Friday, April 05, 2013

Shut up, Catholic Church orders Fr. Musaala

http://www.monitor.co.ug/image/view/-/1725362/highRes/479068/-/maxw/600/-/1kix92z/-/latest002pix.jpgA Catholic priest, who last month exposed prevalence of sexual adventure by his colleagues in violation of celibacy oath, has disengaged from the debate citing an “agreement” he reached with Kampala Archbishop Cyprian Lwanga.
Fr. Anthony Musaala, whom the prelate suspended about a fortnight ago for raising the allegations in public, yesterday said he was constrained to further discuss a subject he thrust into the public domain. 

“I made an agreement with the Archbishop [not to talk to the media] because there was so much happening; so much at stake, he said, “So, I will not comment and I hope you appreciate that.”

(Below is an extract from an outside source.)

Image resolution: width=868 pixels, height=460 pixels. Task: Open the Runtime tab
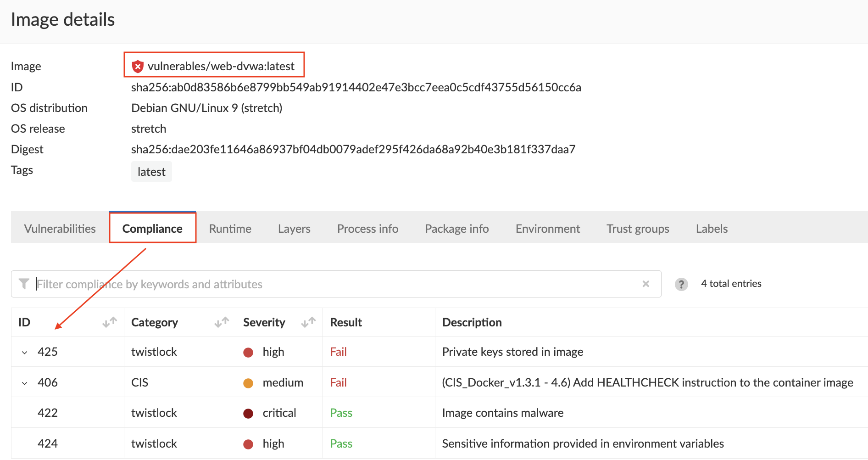(230, 229)
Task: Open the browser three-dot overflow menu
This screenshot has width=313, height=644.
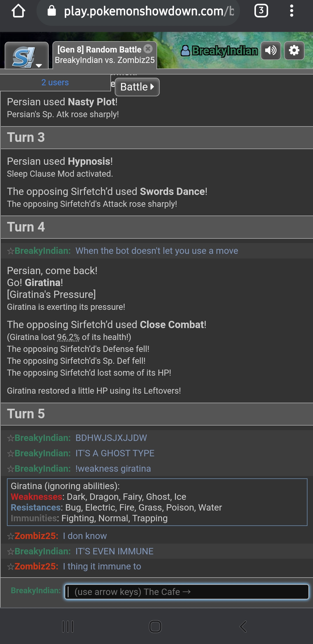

Fr. Musaala’s premature withdrawal came a day after Archbishop Lwanga, who suspended him mid-last month, made a U-turn on Easter eve to acknowledge and apologise for alleged sexual abuses, including of minors, by some priests. 

“It’s sad that there has been some misbehaving by some (priests) as alleged,” he said, before announcing an ad hoc commission had been constituted to inquire into the matter.
Findings of the investigations, according to Archbishop Lwanga, would not be made public because the Church has a cocooned mechanism of resolving such slip-ups.

In his March 12, 2013 dossier, first leaked on the Internet, Fr. Musaala noted that his colleagues had failed to keep celibate, accused the Catholic Church of unsustainable hypocrisy by shielding culpable clerics, and called for frank debate to end the vice he predicted was likely in future to bring down the church. 

He even suggested, to the chagrin of some Catholics, that willing priests should be allowed to marry instead of eloping with women and running secret homes, which Christians know and gossip about in private.

“Thus the unnecessary and unpalatable deception about celibate priests; that they are chaste when they are not, is clearly contradicted by what is on the ground, he wrote, “The deception is of course not tenable for much longer.”

Church cry
 

The barbed comments prompted a section of the Catholic community in Uganda to demand Fr. Musaala quits the vocation he joined voluntarily if he wants to marry instead of blackmailing the institution. 
In those hey days as a frontline activist, Fr Musaala, who was suspended on March 19, told this newspaper that he had no regrets for authoring the dossier and demanded that cases of sexual abuse, especially of children, in Uganda should not be left to the church alone to tackle. 

He said then that his exposure of the vice was “a good thing” to draw attention of state actors to sex crimes and child abuse by catholic clerics.

Kampala Archbishop Lwanga offered to work with other bishops to investigate the allegations, nearly two weeks after the Archdiocese’s Judicial Vicar, the Rev. Fr. Andrew Katto-Kasirye, said it was up to Fr. Musaala to undo the damage caused to the church.

It remained unclear if Fr. Musaala, who on Archbishop Lwanga’s prodding agreed not to talk to journalists on the subject, would give up the fight against sexual abuse by his colleagues altogether.